Directed by Craig Brewer (Black Snake Moan, Hustle & Flow) Paramount Pictures and MTV Films presents this “Footloose” remake that opens with a care-free and fun dancing scene to the title song “Footloose” by Kenny Loggins from the original 1984 version. Tragedy soon follows and suddenly the small town of Bomont (population 19,300) turns into one with strict uptight laws much of which are targeted at the town’s youths.
Making a decent effort to fit-in, Ren finds an immediate connection with classmate Willard (Miles Teller) originally played by Chris Penn, who soon becomes his non-dancing new best-friend.

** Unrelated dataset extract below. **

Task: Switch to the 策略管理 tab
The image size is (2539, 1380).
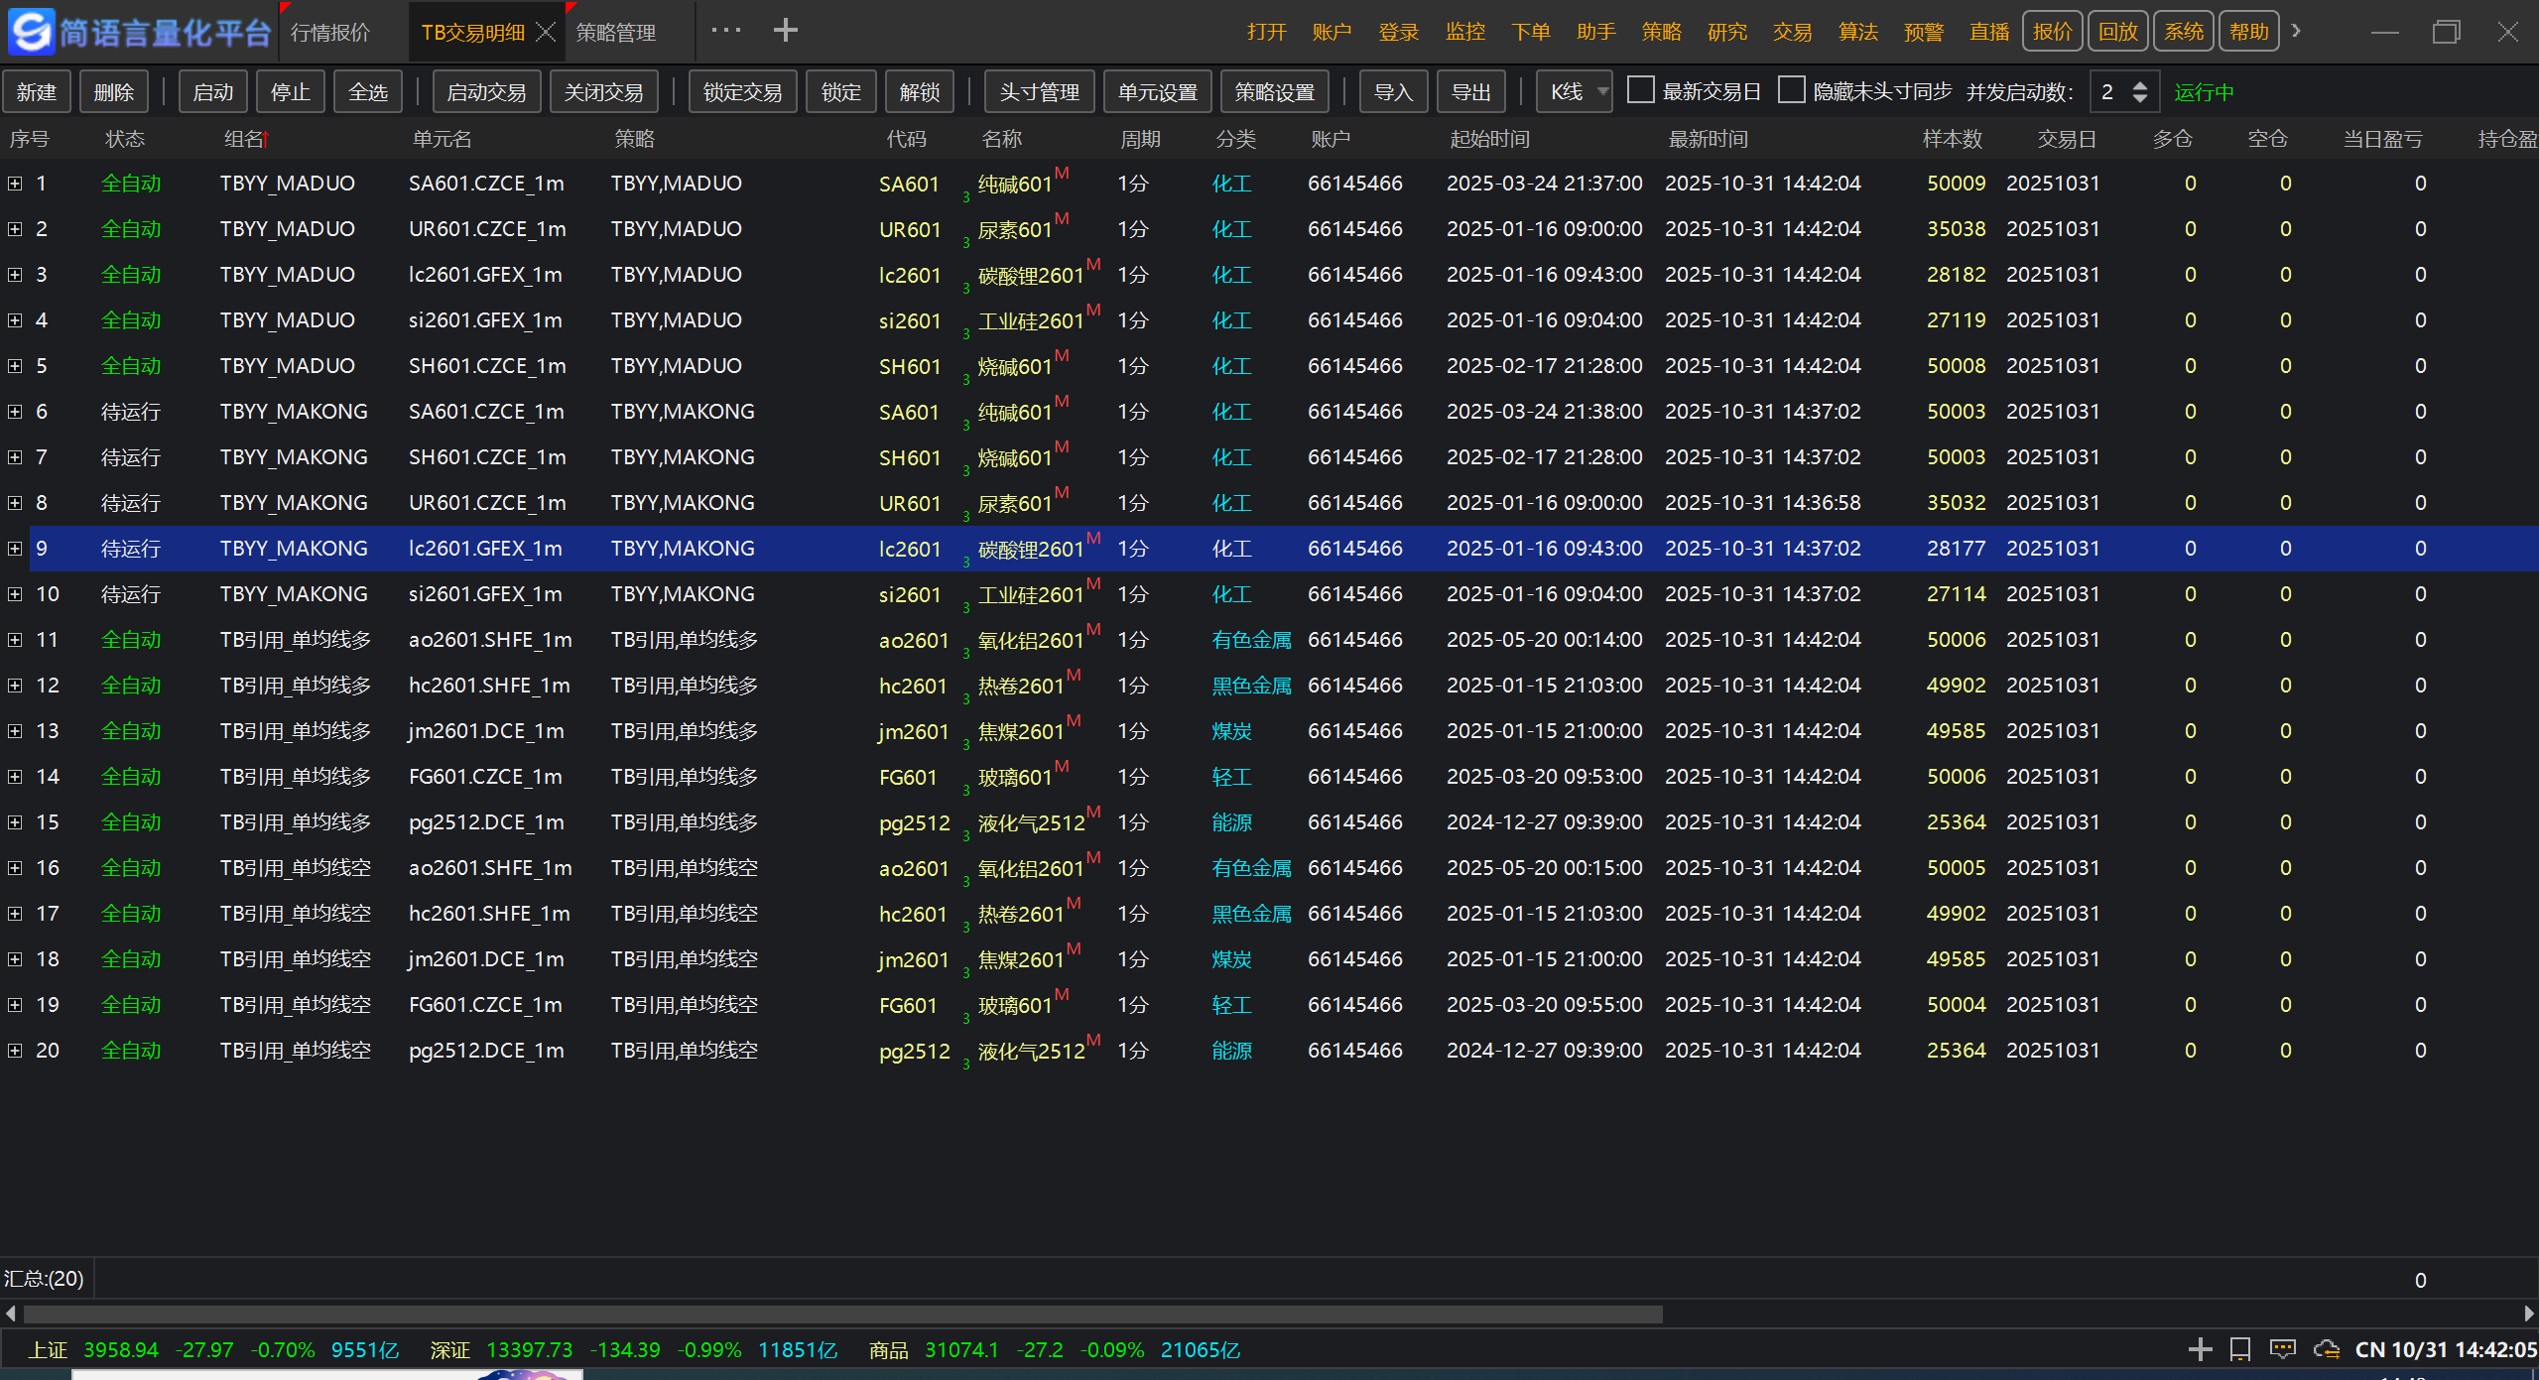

Ren is quickly labeled as a “trouble maker” by the school administrators and the town’s preacher, Rev. Shaw Moore (Dennis Quaid), portrayed by John Lithgow in the 1980s version after a “disturbance of the peace” violation and being set-up for drug possession. Things become extra difficult when Ren and the preacher’s daughter, Ariel Moore (Julianne Hough), an adrenaline junkie, have a mutual attraction for each other. Conflict emerges between Ren and Ariel’s current car racing boyfriend, Chuck (Patrick John Flueger) and her father. “We can not be missing from our children’s lives. They are ours to protect” Rev. Moore preached to re-affirm the local laws.
The only way Ren can blow-off steam is to dance in private. After deciding that one of the changes he can bring about to Bomont is by starting a petition to make dancing legal again, Ren puts his best foot forward and pleads his case to the city council along with the support from his classmates.
This remake of “Footloose” keeps the core fundamentals of the plot line along with the right amount of simplicity to create the same magic that was in the original. The film makes an appreciative homage to the ’80s decade by re-introducing hair band “Quiet Riot”, country super-star Tanya Tucker, and Deniece Williams’ “Let’s Hear it for the Boy” that famously served as the backdrop song for Willard’s dance training montage. As true as the film stayed to the classic, however, was as equally disappointing at the lack to bring it more up-to-date by using more modern-day hits. A little bit of Usher, or Justin Bieber should have been an order to include.
Starring character roles played by Kenny Wormald and Julianne Hough were executed on point. Wormald, who is a professional dancer, managed to live-up to the iconic role originally played by Kevin Bacon which made him a star. Perhaps Wormald will command the same reaction? Julianne Hough very well may have super-stardom on her hands once this film opens. In her first-ever break-out acting leading-lady starring role, Hough, also a professional dancer previously on “Dancing with the Stars”, played Ariel magnificently!
The role of Rusty was infectiously revived by actress Ziah Colon (Drop Dead Diva), a part originally played by Sarah Jessica Parker. Andie MacDowell’s role as Vi Moore, the preacher’s wife seemed to be lessened in this remake. Vi was such a strong Matriarch character in the classic that it would have been nice to have seen MacDowell not get blended-in to the background of the story. Ultimately, the heart of the story is misjudgements on first impressions and about the daughter/father relationship between Rev. Moore and Ariel and their struggles to get over their own hurdles created by the tragic loss they shared of a brother and son.
The young adult viewers were genuinely engaged in “Footloose” and expressed their enthusiasm once it ended. If this 2011 version of “Footloose” has anywhere near as close of an impact as the first one did, then the movie will do well. “Footloose” opens in theaters October 14, 2011.